__Assignment A__. From the page on air gap deployment for NVIDIA NIM, extract the stretch from "Air Gap Deployment for" through "connection and with no connection to the NGC registry.".
__Assignment B__. Write what comes next in the page on air gap deployment for NVIDIA NIM, starting after its final sentence.

__Page extract__.
++++++++++++++++++++

Air Gap Deployment for NVIDIA NIM for LLMs#

NVIDIA NIM for large language models (LLMs) supports serving models in an air gap system (also known as air wall, air-gapping or disconnected network). In an air gap system, you can run a NIM with no internet connection, and with no connection to the NGC registry.

Before you use this documentation, review all prerequisites and instructions in Get Started with NIM, and see Serving models from local assets.

You have two options for air gap deployment: offline cache and local model directory.

Air Gap Deployment (offline cache option)#

If NIM detects a previously loaded profile in the cache, it serves that profile from the cache. After downloading the profiles to cache by using download-to-cache, you can transfer the cache to an air-gapped system to run a NIM without any internet connection and with no connection to the NGC registry.

Do NOT provide the NGC_API_KEY, as shown in the following example.

# Create an example air-gapped directory where the downloaded NIM will be deployed
export AIR_GAP_NIM_CACHE=~/.cache/air-gap-nim-cache
mkdir -p "$AIR_GAP_NIM_CACHE"

# Transport the downloaded NIM to an air-gapped directory
cp -r "$LOCAL_NIM_CACHE"/* "$AIR_GAP_NIM_CACHE"

# Choose a container name for bookkeeping
export CONTAINER_NAME=Llama-3.1-8B-instruct

# The container name from the previous ngc registry image list command
Repository=nim/meta/llama-3.1-8b-instruct

# Choose a LLM NIM Image from NGC
export IMG_NAME="nvcr.io/${Repository}:latest"

# Assuming the command run prior was `download-to-cache`, downloading the optimal profile
docker run -it --rm --name=$CONTAINER_NAME \
  --runtime=nvidia \
  --gpus all \
  --shm-size=16GB \
  -v "$AIR_GAP_NIM_CACHE:/opt/nim/.cache" \
  -u $(id -u) \
  -p 8000:8000 \
  $IMG_NAME

# Assuming the command run prior was `download-to-cache --profile 09e2f8e68f78ce94bf79d15b40a21333cea5d09dbe01ede63f6c957f4fcfab7b`
docker run -it --rm --name=$CONTAINER_NAME \
  --runtime=nvidia \
  --gpus all \
  --shm-size=16GB \
  -e NIM_MODEL_PROFILE=09e2f8e68f78ce94bf79d15b40a21333cea5d09dbe01ede63f6c957f4fcfab7b \
  -v "$AIR_GAP_NIM_CACHE:/opt/nim/.cache" \
  -u $(id -u) \
  -p 8000:8000 \
  $IMG_NAME

Air Gap Deployment (local model directory option)#

Another option for the air gap route is to deploy the created model repository by using the create-model-store command within the NIM Container to create a repository for a single model, as shown in the following example.

++++++++++++++++++++

Records excerpted from a collection:
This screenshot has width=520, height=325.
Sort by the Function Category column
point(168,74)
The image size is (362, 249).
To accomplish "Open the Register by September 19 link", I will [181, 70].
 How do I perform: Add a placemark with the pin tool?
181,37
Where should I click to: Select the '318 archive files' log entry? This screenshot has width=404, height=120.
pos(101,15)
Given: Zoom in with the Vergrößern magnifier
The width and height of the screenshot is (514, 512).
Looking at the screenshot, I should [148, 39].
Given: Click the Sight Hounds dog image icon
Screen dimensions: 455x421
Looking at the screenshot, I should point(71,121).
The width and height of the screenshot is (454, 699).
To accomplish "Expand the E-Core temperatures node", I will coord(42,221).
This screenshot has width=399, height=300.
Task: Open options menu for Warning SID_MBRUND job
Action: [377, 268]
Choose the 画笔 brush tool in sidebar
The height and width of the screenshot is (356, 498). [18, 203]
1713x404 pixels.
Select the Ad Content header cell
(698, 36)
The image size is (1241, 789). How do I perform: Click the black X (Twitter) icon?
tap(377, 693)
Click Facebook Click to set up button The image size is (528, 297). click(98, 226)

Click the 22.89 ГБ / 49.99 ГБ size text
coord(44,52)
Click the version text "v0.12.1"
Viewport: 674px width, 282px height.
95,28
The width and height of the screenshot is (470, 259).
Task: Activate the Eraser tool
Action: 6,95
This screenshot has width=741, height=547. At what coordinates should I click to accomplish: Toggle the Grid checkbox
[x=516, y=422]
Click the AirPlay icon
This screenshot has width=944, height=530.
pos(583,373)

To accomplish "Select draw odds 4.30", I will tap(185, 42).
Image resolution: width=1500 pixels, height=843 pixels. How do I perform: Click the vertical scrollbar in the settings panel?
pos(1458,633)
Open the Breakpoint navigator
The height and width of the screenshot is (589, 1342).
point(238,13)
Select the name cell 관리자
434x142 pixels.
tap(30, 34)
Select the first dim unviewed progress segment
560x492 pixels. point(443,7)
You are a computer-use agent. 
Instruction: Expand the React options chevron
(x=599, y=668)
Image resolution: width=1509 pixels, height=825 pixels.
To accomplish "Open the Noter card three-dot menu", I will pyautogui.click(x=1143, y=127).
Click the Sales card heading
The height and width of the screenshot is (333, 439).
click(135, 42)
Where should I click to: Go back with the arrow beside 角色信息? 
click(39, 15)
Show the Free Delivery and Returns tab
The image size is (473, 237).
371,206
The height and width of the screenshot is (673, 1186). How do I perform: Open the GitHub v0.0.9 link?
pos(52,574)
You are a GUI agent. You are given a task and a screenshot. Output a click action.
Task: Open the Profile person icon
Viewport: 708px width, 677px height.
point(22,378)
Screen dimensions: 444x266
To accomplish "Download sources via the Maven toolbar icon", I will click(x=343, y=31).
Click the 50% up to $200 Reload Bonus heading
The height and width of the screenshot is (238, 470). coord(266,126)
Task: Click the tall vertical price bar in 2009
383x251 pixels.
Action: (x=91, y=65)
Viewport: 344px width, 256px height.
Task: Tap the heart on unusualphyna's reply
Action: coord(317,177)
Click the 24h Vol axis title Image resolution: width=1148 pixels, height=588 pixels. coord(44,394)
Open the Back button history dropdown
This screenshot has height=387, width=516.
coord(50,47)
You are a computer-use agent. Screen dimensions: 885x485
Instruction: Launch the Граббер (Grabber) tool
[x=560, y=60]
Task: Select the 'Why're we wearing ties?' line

++++++++++++++++++++

__Written reply A__.
Air Gap Deployment for NVIDIA NIM for LLMs#

NVIDIA NIM for large language models (LLMs) supports serving models in an air gap system (also known as air wall, air-gapping or disconnected network). In an air gap system, you can run a NIM with no internet connection, and with no connection to the NGC registry.

Before you use this documentation, review all prerequisites and instructions in Get Started with NIM, and see Serving models from local assets.

You have two options for air gap deployment: offline cache and local model directory.

Air Gap Deployment (offline cache option)#

If NIM detects a previously loaded profile in the cache, it serves that profile from the cache. After downloading the profiles to cache by using download-to-cache, you can transfer the cache to an air-gapped system to run a NIM without any internet connection and with no connection to the NGC registry.

__Written reply B__.
create-model-store --profile 09e2f8e68f78ce94bf79d15b40a21333cea5d09dbe01ede63f6c957f4fcfab7b --model-store /path/to/model-repository

# Choose a container name for bookkeeping
export CONTAINER_NAME=Llama-3.1-8B-instruct

# The container name from the previous ngc registry image list command
Repository=nim/meta/llama-3.1-8b-instruct

# Choose a LLM NIM Image from NGC
export IMG_NAME="nvcr.io/${Repository}:latest"

# Choose a path on your system to cache the downloaded models
export LOCAL_NIM_CACHE=~/.cache/nim
mkdir -p "$LOCAL_NIM_CACHE"

export MODEL_REPO=/path/to/model-repository
export NIM_SERVED_MODEL_NAME=my-model

# Note: For vLLM backend, specify the following environment variables
# to set the required parallel sizes. The default values are 1.
export NIM_TENSOR_PARALLEL_SIZE=<required_value>
export NIM_PIPELINE_PARALLEL_SIZE=<required_value>

docker run -it --rm --name=$CONTAINER_NAME \
  --runtime=nvidia \
  --gpus all \
  --shm-size=16GB \
  -e NIM_MODEL_NAME=/model-repo \
  -e NIM_SERVED_MODEL_NAME \
  -v $MODEL_REPO:/model-repo \
  -u $(id -u) \
  -p 8000:8000 \
  $IMG_NAME

IMPORTANT: The previous step results in a vLLM backend being used to run the model. There may be model directories which have a HuggingFace structure and would not work with a vLLM backend due to version differences in NIM LLM. In such a case, use NIM_FT_MODEL instead of NIM_MODEL_NAME for air gap deployments. This will serve the HuggingFace model after converting it to a Tensorrt-LLM engine structure. More elaborate steps available at Fine-Tuned Model Support.